The other 10% exist for locals to feel smug about themselves for being ‘in the know’.

(The remaining 5% is the twilight zone, which you have absolutely no idea how they are still open for business.) 

The D.O.C. folks sit at that little divider between the 85% and 10%. 

The pizza place itself has become a tourist attraction. The pizza is good, but I can’t get over the poor sound insulation and the rude service. Plus that one time they got my take away order wrong, and then tried to hard sell me on the wrong order. 

Reading the last paragraph, I realised I’m one of those white people that complains about Chinese restaurant. See, here’s my defence - I have no expectation in a Chinese restaurant. 

In fact, this is the proof that subtle racisms (or soft power as the PC white people put it) exists: 

Charge $20 for a spaghetti aglio e olio, no one bats an eye lid; $20 for seafood chow mien? The whole world loses their mind.  

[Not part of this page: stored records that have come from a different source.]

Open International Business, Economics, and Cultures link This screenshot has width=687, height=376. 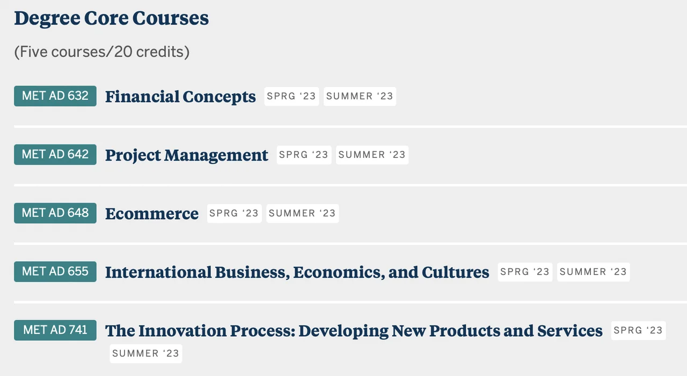(x=297, y=272)
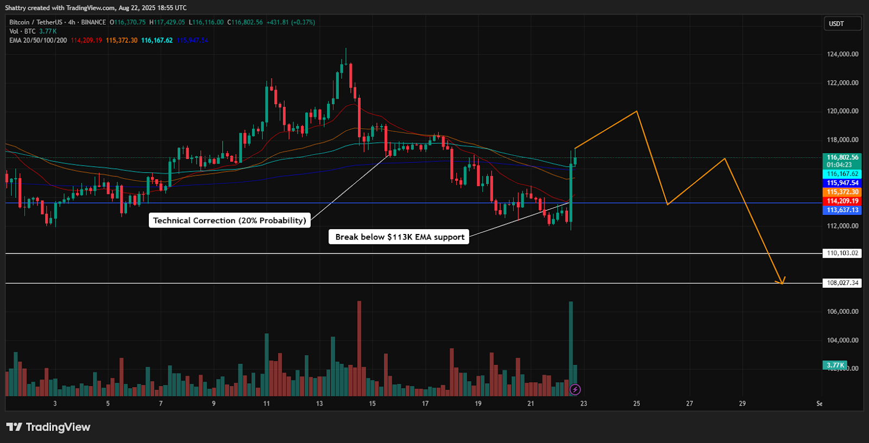This screenshot has height=443, width=869.
Task: Select the 'Break below $113K EMA support' label
Action: [399, 237]
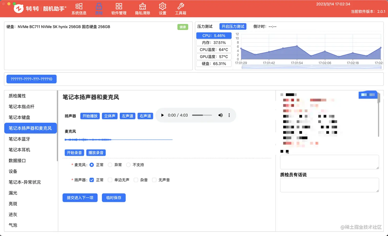
Task: Select the 异常 radio for 麦克风
Action: pos(110,165)
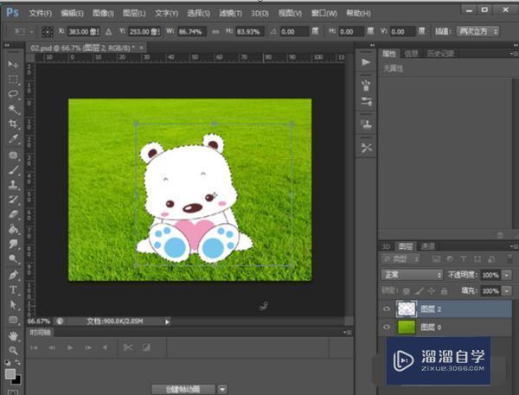Open the Actions play icon panel
This screenshot has width=519, height=395.
(x=366, y=62)
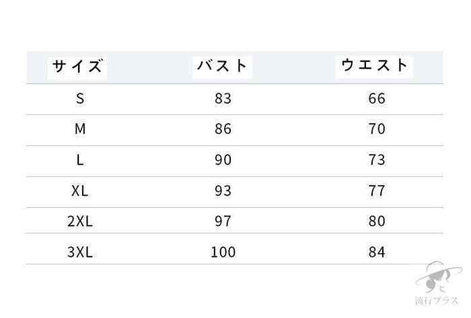Click the S size row label

80,99
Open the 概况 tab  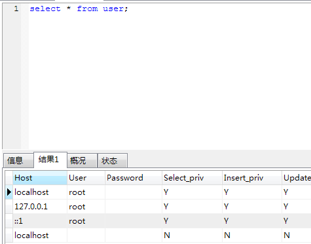click(x=82, y=161)
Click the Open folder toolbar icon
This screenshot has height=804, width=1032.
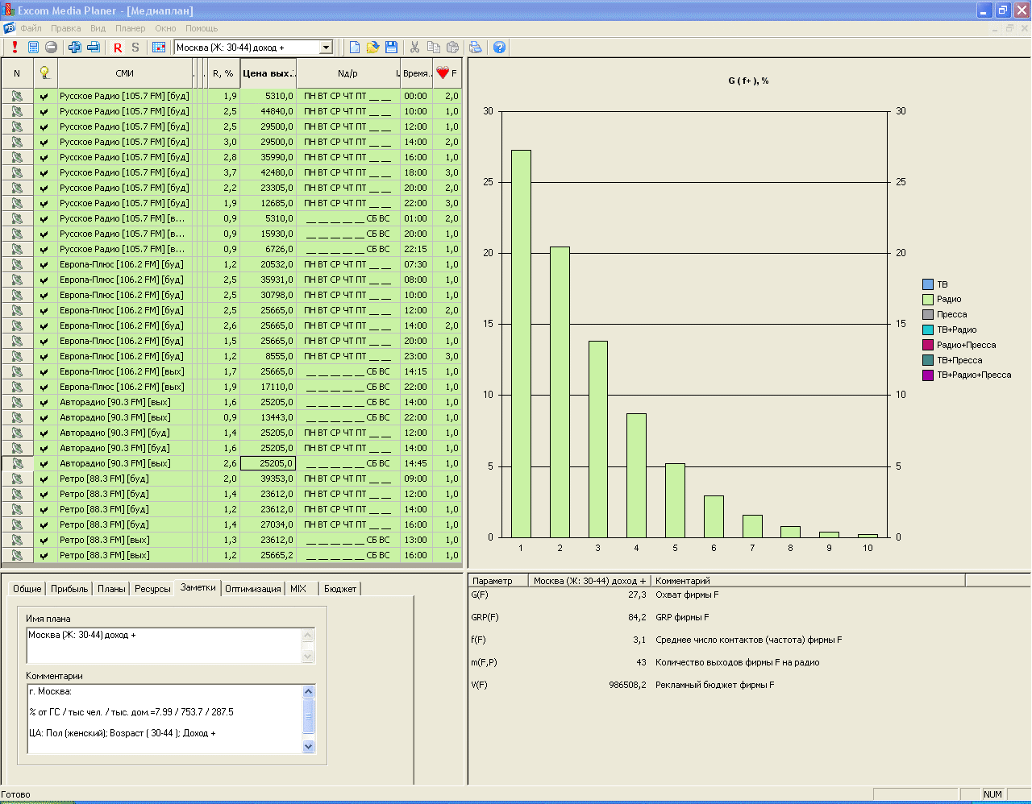click(372, 48)
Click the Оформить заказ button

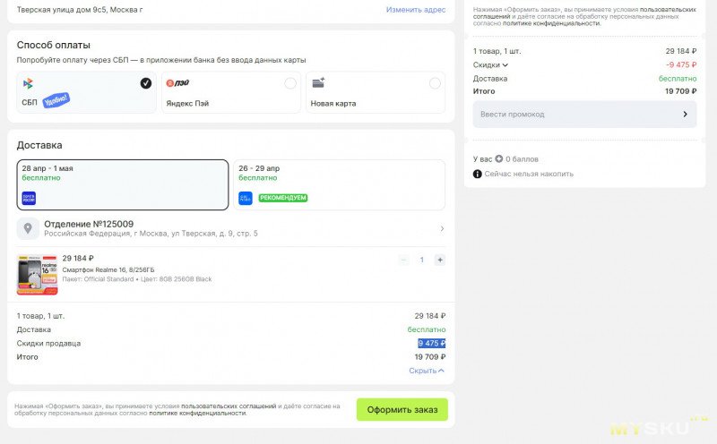(x=402, y=410)
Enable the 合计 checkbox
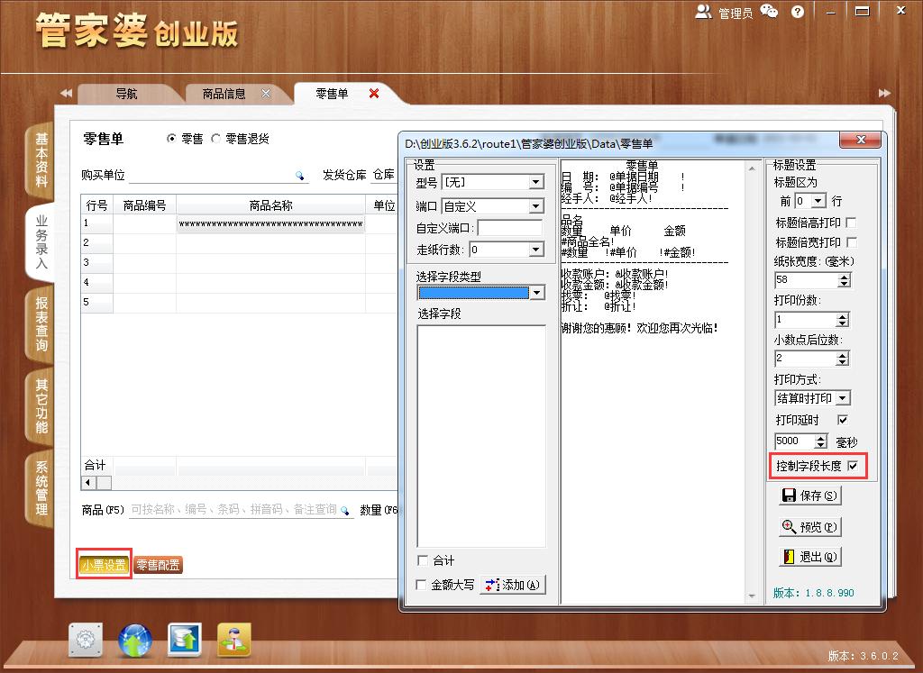Image resolution: width=923 pixels, height=673 pixels. click(x=422, y=560)
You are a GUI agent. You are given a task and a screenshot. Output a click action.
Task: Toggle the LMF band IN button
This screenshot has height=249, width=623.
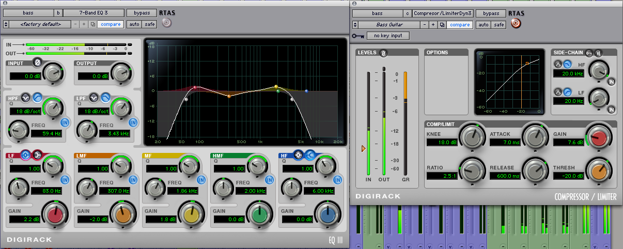pyautogui.click(x=133, y=180)
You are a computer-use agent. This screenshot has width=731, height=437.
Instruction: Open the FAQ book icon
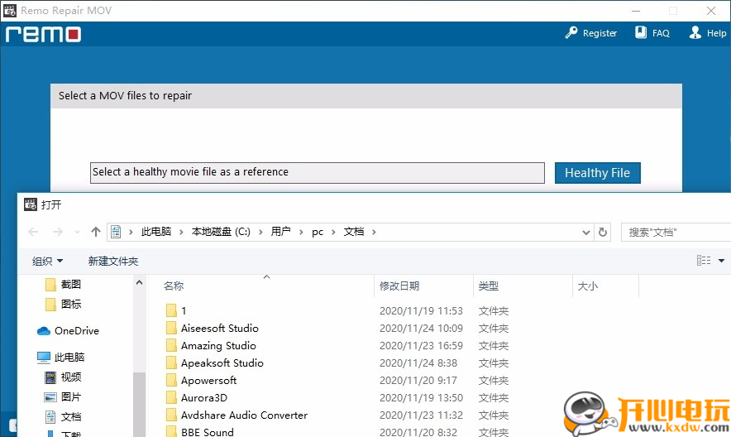pos(641,33)
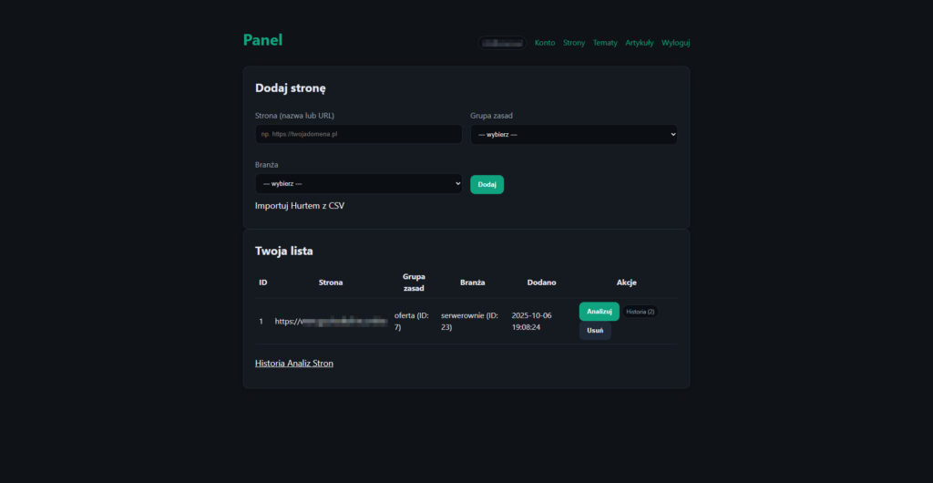Screen dimensions: 933x483
Task: Click the Panel logo heading
Action: point(262,40)
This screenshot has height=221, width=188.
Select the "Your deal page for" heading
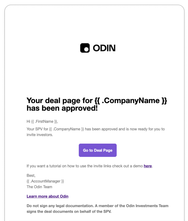(60, 101)
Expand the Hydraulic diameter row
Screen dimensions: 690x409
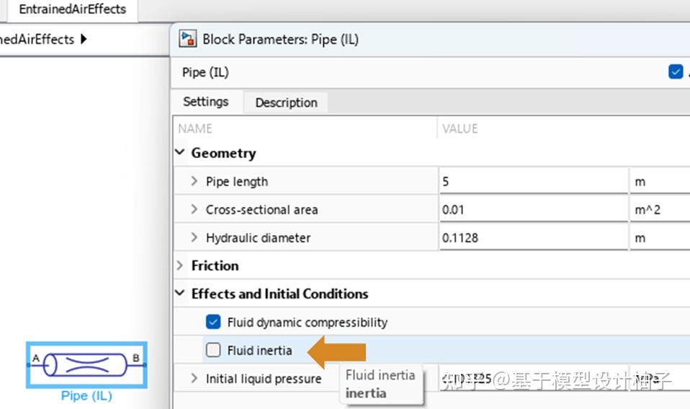click(x=194, y=238)
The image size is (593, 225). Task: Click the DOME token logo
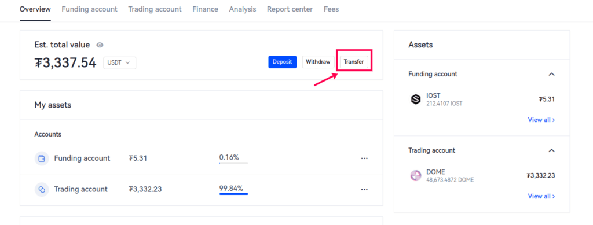(x=416, y=175)
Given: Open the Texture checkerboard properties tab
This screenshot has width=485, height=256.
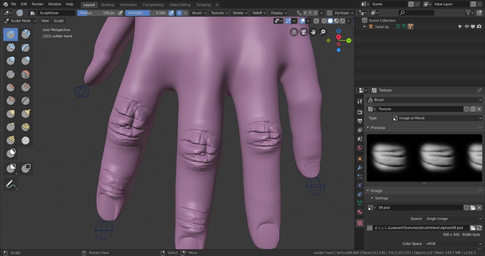Looking at the screenshot, I should [360, 223].
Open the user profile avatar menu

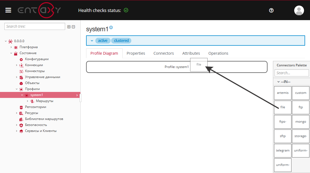pos(299,10)
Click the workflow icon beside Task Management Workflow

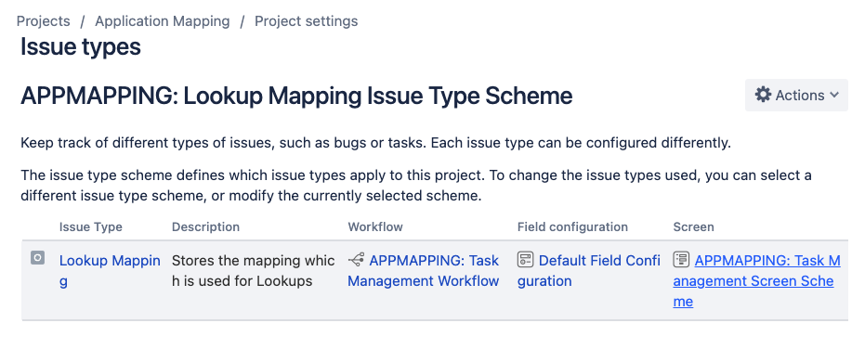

Anyway, I’m not here to talk about D.O.C. Pizza; I want to talk about D.O.C. Espresso, the toned-down canteen around the corner that serves everything but pizza, which is actually in the 10%. 

There’s a kitchen in the corner that fits three guys at most. They cook your pasta, they prepare your ciabatta, prepare your cheese board, they run to the grocery store next door when stock runs out. 

This is simply a place that tries to work like a family business if they were a family business in Italy. But with a bit of taste, since they spent all that money on uniforms and branding. 

Now, whether if it’s up to standard, well, ask any Italian, and they will say the best food is being prepared by their nonnas, and frankly I see that as being unfair. 

Chika and I find it better and refined compared to the ‘left side’ of Lygon Street where they will whack 500g of pasta on your plate with pre-made sauce. You can spend less and get more lasagna across the street, but then you’ll just be the 85% - a tourist. 

How should I put this, D.O.C. Espresso is sandwiched between Brunetti, the super money-grabbing establishment, and the little and unreachable nonna shops your Italian friends claims to be authentic. 

It is casual and suave at the same time. 

Strip away the benefit-cost analysis, it is the pasta / ciabatta restaurant Lygon deserves. 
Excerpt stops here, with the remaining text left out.